As he looked at her, tilting her chin defiantly towards him and twisting her right foot in a taut provocative circle, Edward suddenly, unmistakably sensed that her experience of men had been vivid, dramatic and extensive.

He was wondering when she might leave. To his disappointment, she accepted his offer of a second glass of whisky and as he reached out for her glass, he noticed on his watch that it was already half past eleven. He told himself, ‘Time, gentlemen, please’ and he decided that he would not offer another round when this one was finished. He had to admit that it was to Mademoiselle Iskarov’s credit, though, that he had no doubt at all she would undauntedly drink it.

A short while afterwards, she looked at her little gold watch bracelet, however, and gave a loud groan. “Oh no, I can’t bear it.”

“What’s the time?” Edward asked with studied indifference.

“A quarter to twelve,” exclaimed Mademoiselle Iskarov. “And at nine o’clock tomorrow morning I have to be back in that lousy
lycée,
face to face with my
beloved
pupils.” She pulled another extravagant face.

“Some time,” Edward said politely, “not now, you must
tell me something about the
lycée.
I’m still pretty ill-informed about the French education system.”

Mademoiselle Iskarov seemed to mistake his politeness for a genuine desire. “Of course,” she said. “You must come round and have dinner. I’ve been meaning to ask you, in fact, ever since you moved in. But my time isn’t my own.”

She scrabbled around for her bag and her gloves and her silk neck scarf.

“That’s awfully kind of you,” said Edward. “But, really, I didn’t mean –”

“Now, please,” Mademoiselle Iskarov interrupted him. “Don’t be English. I really can’t stand that sort of thing.”

“But I know you’re incredibly busy,” Edward said. “I don’t want to put you to trouble.”

Mademoiselle Iskarov wagged her forefinger, now clad in a black leather glove, at him and declared in unusually accented English, “Where there’s a will, there’s a way.”

“Oh,” Edward exclaimed. “Do you speak English?”

“Certainly,” she answered, still in English. “But not infallibly.”

“Huh,” joked Edward. “To think I’ve been sitting here, labouring away in French all evening.”

“It’s good for you,” said Mademoiselle Iskarov.
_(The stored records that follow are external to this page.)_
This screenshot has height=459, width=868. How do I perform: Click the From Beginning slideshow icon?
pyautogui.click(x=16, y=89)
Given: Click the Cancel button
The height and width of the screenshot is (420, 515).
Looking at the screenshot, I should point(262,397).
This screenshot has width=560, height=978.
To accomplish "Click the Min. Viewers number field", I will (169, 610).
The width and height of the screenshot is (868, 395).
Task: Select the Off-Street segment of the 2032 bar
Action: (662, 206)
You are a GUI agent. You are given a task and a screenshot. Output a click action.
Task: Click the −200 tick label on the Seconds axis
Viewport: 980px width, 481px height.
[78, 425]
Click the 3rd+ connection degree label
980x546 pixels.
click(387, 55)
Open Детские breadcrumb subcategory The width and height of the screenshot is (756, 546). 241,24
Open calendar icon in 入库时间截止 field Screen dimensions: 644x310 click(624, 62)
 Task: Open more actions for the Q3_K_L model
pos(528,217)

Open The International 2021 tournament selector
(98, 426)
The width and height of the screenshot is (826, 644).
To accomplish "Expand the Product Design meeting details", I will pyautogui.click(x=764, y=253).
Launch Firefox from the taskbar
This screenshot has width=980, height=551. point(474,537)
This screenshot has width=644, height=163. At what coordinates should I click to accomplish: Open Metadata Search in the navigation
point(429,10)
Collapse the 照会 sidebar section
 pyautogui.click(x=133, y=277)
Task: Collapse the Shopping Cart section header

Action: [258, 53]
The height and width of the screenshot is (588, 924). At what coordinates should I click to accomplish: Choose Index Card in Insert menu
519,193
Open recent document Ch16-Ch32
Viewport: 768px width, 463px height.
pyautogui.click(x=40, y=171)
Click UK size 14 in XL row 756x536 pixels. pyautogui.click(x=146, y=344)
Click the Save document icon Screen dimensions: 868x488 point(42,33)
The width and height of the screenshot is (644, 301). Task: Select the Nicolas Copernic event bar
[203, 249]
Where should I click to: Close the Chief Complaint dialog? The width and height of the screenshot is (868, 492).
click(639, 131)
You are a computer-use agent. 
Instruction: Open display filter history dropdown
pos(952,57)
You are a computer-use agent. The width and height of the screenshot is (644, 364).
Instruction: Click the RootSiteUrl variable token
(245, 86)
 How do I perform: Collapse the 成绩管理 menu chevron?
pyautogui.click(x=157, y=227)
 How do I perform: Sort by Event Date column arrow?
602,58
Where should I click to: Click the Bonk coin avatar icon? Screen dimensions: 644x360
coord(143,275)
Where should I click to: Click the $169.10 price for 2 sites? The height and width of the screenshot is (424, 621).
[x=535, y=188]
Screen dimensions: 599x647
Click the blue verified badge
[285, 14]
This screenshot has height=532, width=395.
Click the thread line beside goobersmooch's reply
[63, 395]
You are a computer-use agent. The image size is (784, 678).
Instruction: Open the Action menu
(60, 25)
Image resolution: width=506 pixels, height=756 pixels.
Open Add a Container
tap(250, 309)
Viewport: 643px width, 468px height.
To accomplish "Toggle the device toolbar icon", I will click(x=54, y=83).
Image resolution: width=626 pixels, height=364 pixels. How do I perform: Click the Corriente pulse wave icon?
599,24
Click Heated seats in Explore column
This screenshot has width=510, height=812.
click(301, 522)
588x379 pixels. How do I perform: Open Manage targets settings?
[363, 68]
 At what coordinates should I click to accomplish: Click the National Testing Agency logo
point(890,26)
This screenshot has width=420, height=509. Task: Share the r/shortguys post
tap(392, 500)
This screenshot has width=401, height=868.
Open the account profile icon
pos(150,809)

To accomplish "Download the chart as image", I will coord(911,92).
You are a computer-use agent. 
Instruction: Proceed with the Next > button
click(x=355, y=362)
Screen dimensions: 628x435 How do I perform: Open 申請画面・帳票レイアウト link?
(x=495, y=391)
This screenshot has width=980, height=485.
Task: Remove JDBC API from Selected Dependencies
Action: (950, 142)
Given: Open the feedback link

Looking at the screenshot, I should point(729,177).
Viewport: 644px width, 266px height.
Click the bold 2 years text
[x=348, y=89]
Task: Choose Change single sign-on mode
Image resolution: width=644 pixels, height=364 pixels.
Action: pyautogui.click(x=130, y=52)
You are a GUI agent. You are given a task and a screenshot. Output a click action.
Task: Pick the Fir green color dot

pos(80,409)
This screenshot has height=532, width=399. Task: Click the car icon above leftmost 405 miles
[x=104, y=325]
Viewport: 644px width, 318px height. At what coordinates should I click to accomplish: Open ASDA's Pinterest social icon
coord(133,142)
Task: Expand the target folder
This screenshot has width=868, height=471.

Promptly, she reverted to French. “So, when are you coming to dinner? Except we’re not just going to talk about the French education system.”

“When would suit you?” Edward asked helplessly.

Mademoiselle Iskarov thought for a moment or two. “Well, things always wind down a little towards the end of term,” she said. “The Christmas holidays start in just over three weeks. Nothing much happens in the last week of term. So why don’t you come not next Friday but the one after?”

“Um, the seventh?” said Edward, looking in his diary for appearances’ sake.

Mademoiselle Iskarov shrugged. “If you say so.”

“Yes, that’s fine,” said Edward. “Well, thank you very much.”

He called himself a couple of richly deserved rude names as he wrote the date in his diary; talk about asking for trouble.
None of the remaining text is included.